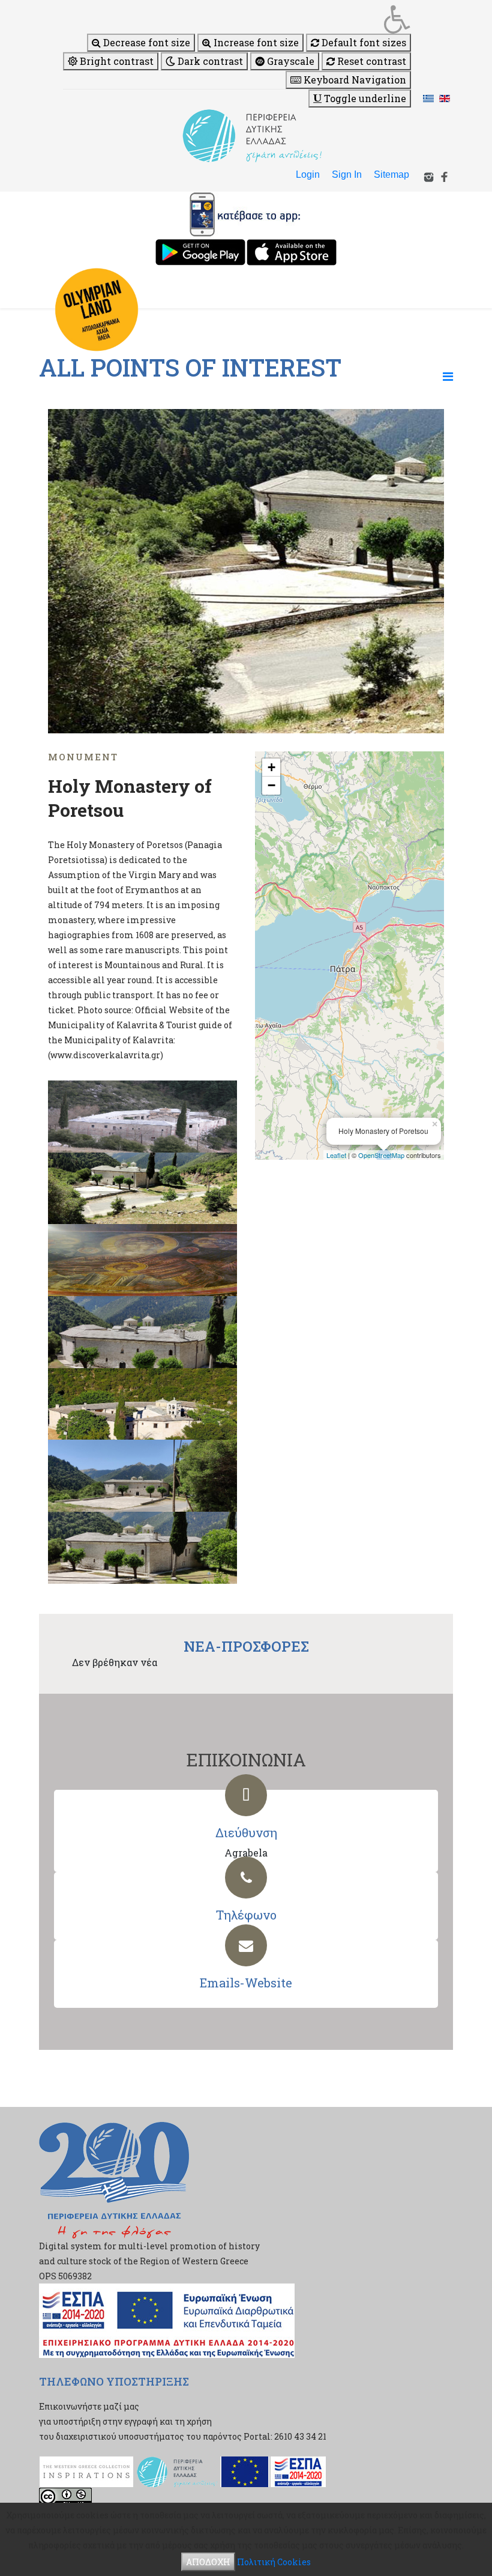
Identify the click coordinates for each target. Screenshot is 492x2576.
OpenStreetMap (381, 1155)
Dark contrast (209, 61)
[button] (237, 19)
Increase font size (255, 42)
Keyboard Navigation (353, 79)
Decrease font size (145, 42)
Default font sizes (362, 42)
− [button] (271, 785)
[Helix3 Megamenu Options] (448, 376)
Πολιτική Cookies (274, 2562)
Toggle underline (364, 98)
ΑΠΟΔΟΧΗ (208, 2562)
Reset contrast (370, 61)
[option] (246, 571)
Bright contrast (115, 61)
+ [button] (271, 767)
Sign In (347, 174)
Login (308, 174)
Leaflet (336, 1155)
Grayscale (289, 61)
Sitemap (391, 174)
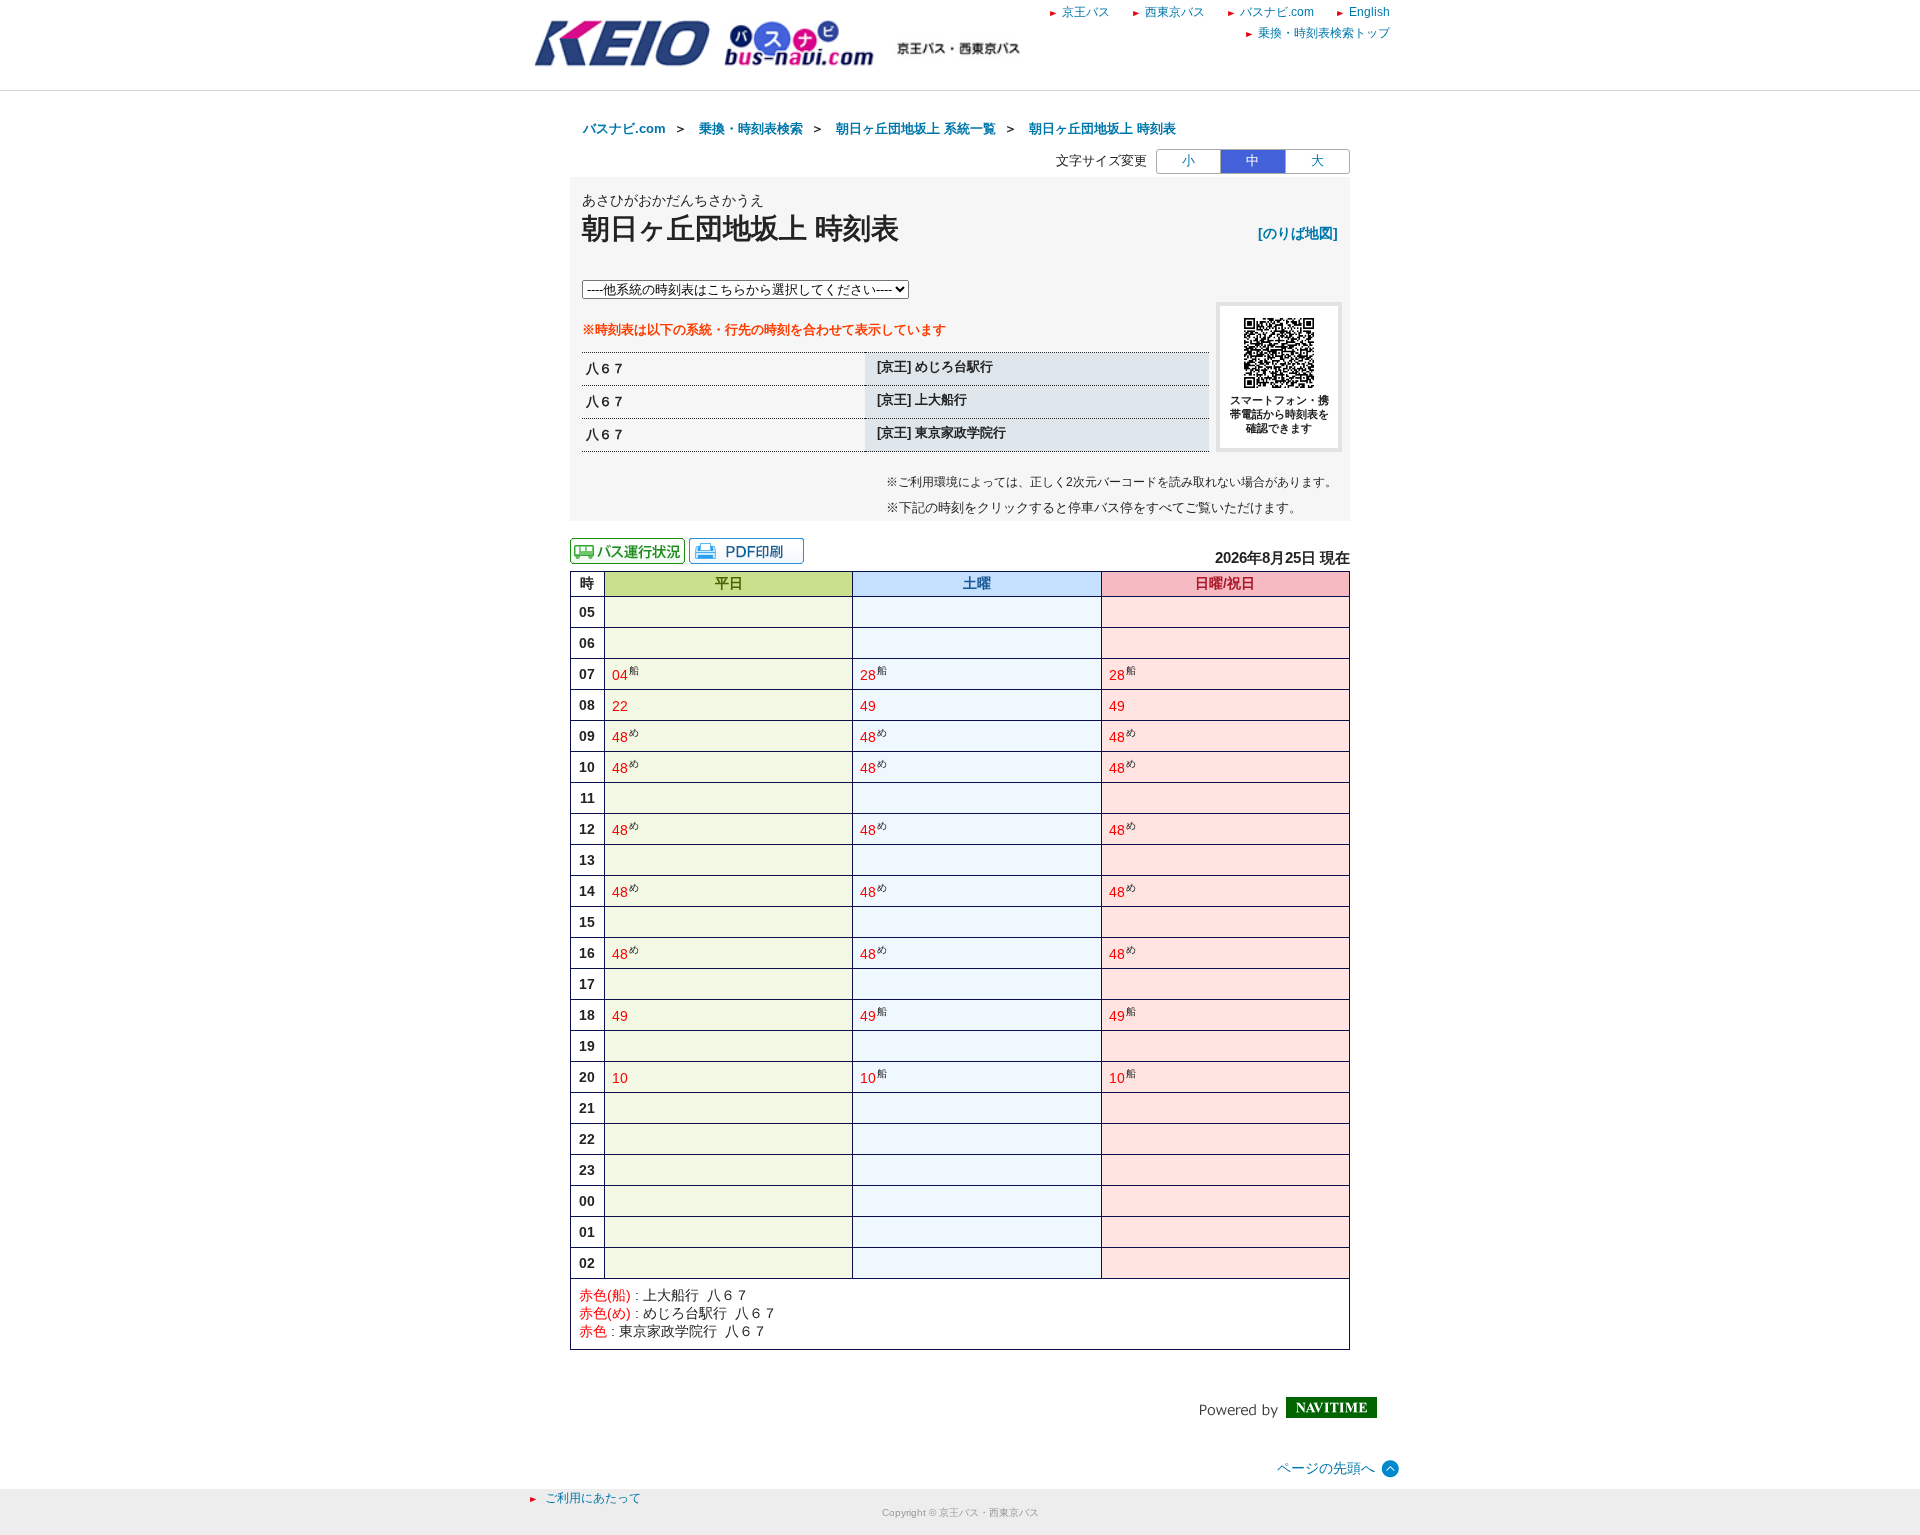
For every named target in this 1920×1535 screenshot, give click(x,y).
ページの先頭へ (1326, 1468)
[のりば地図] (1298, 233)
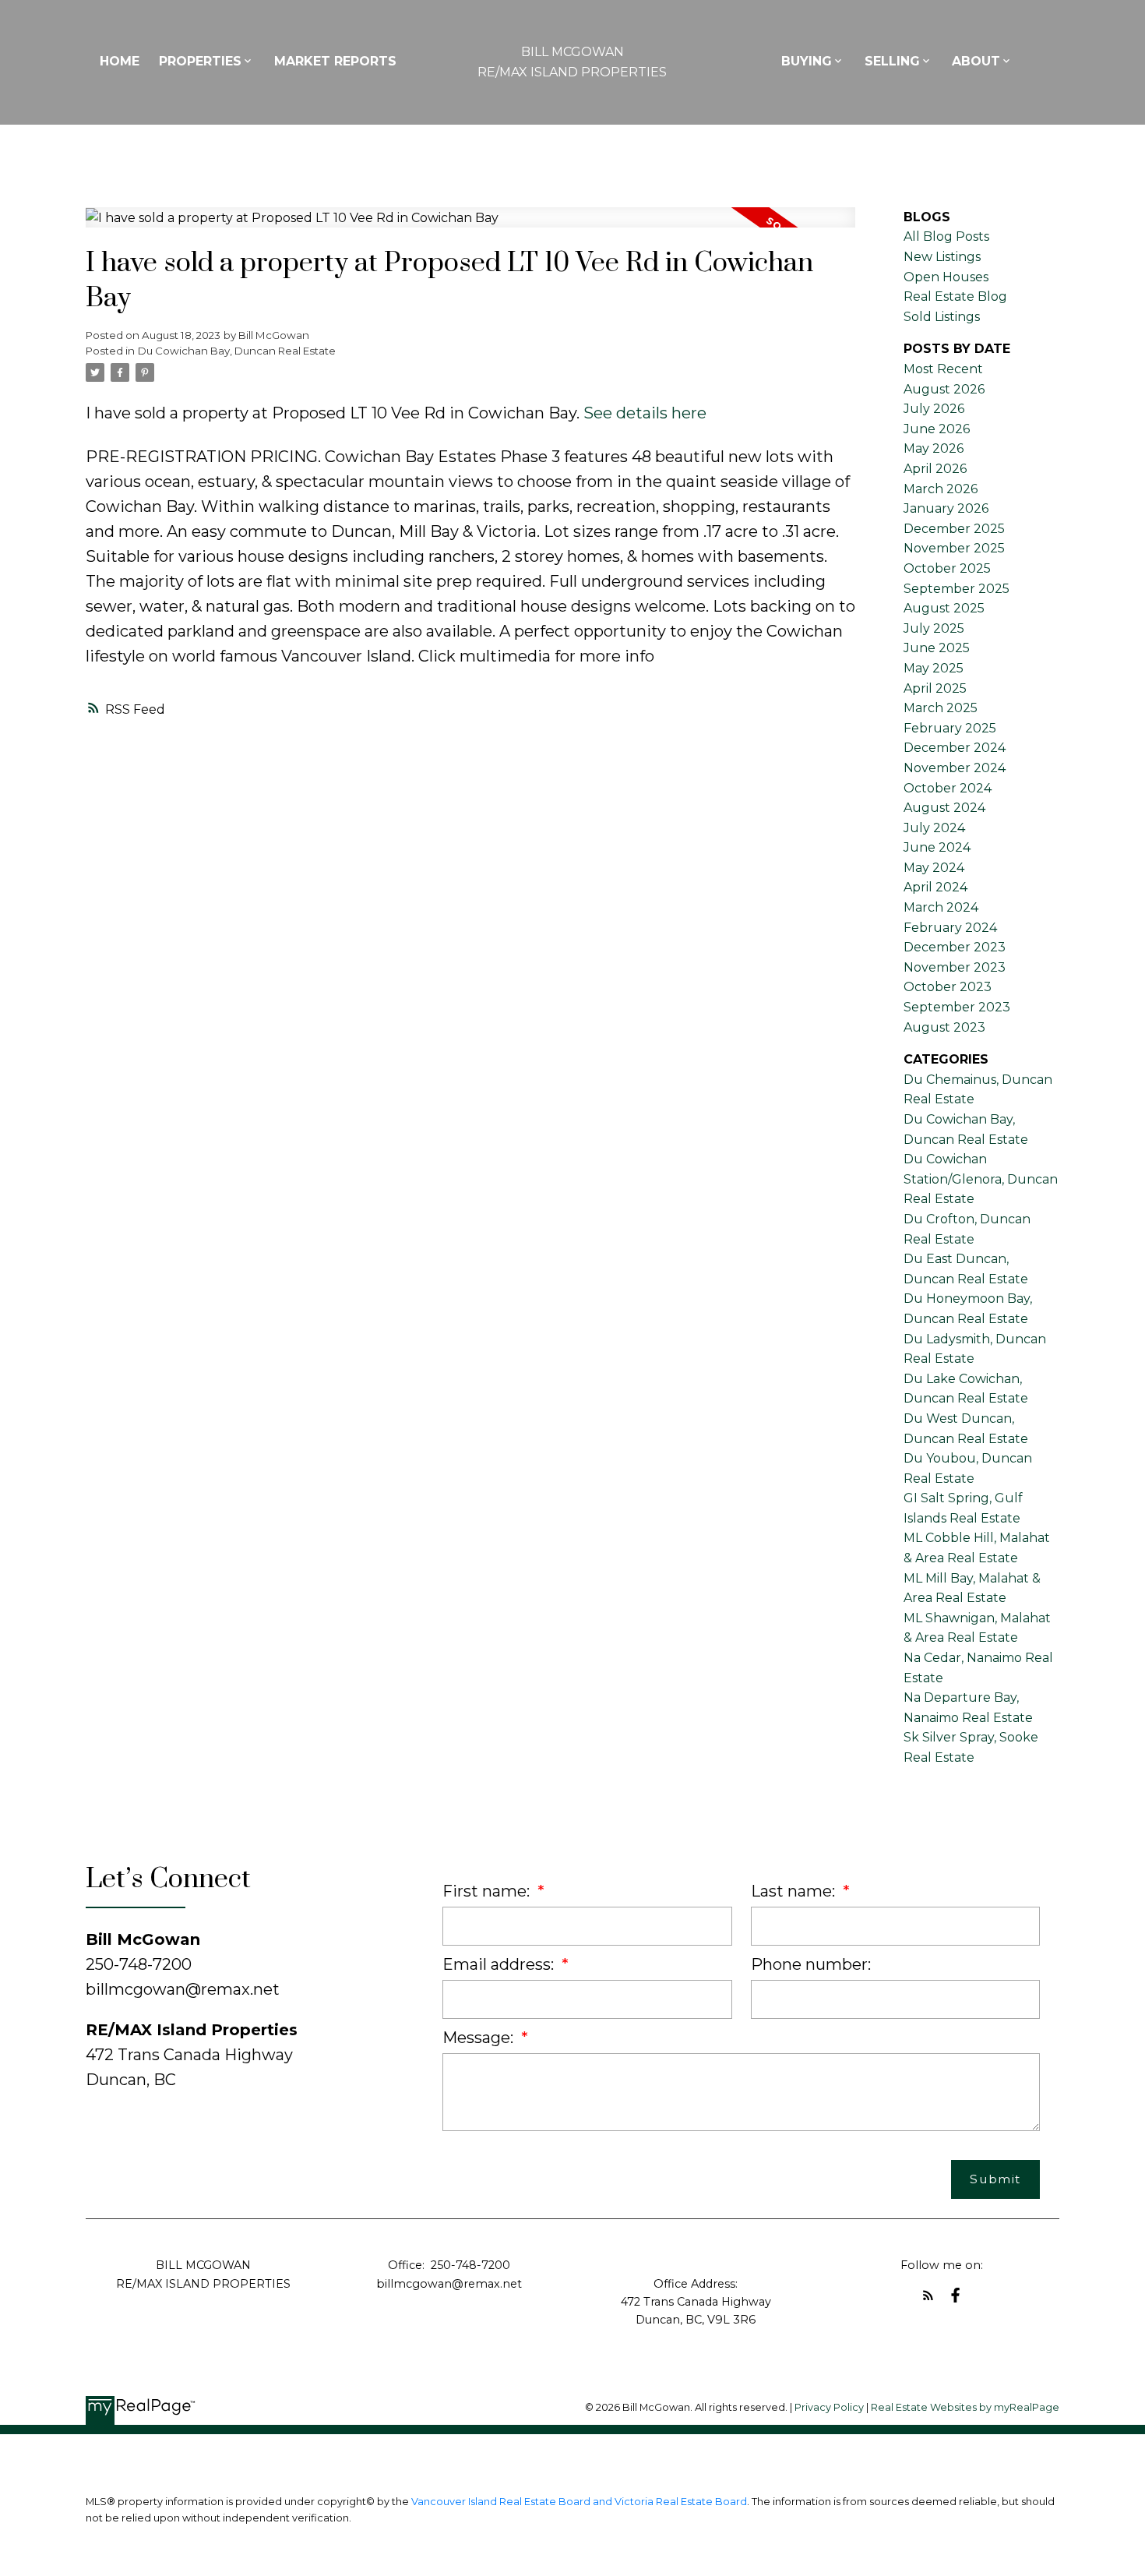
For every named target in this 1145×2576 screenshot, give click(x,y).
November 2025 (954, 548)
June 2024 (937, 847)
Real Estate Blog (955, 296)
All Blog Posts (946, 236)
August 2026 (944, 389)
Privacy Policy (829, 2407)
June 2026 (937, 429)
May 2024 (934, 867)
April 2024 (935, 887)
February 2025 (950, 728)
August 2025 (944, 608)
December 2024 (955, 747)
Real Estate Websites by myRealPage (965, 2407)
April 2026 (935, 468)
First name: (488, 1891)
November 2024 (955, 767)
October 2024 (948, 788)
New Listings (942, 256)
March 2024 (941, 907)
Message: (479, 2037)
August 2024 (944, 807)
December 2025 (954, 528)
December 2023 (955, 947)
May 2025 (934, 668)
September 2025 (956, 588)
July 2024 (934, 827)
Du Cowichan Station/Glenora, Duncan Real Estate (981, 1179)
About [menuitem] (976, 61)
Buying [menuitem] (806, 61)
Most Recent (943, 369)
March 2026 (941, 489)
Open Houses (946, 277)
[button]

________________

▶ _What is required_: Whenever "give" occurs in a line above, copy that line.

▶ _Answer to the exercise_:
For every named target in this 1920×1535 screenshot, give click(x,y).
For every named target in this 1145×2576 screenshot, give click(x,y).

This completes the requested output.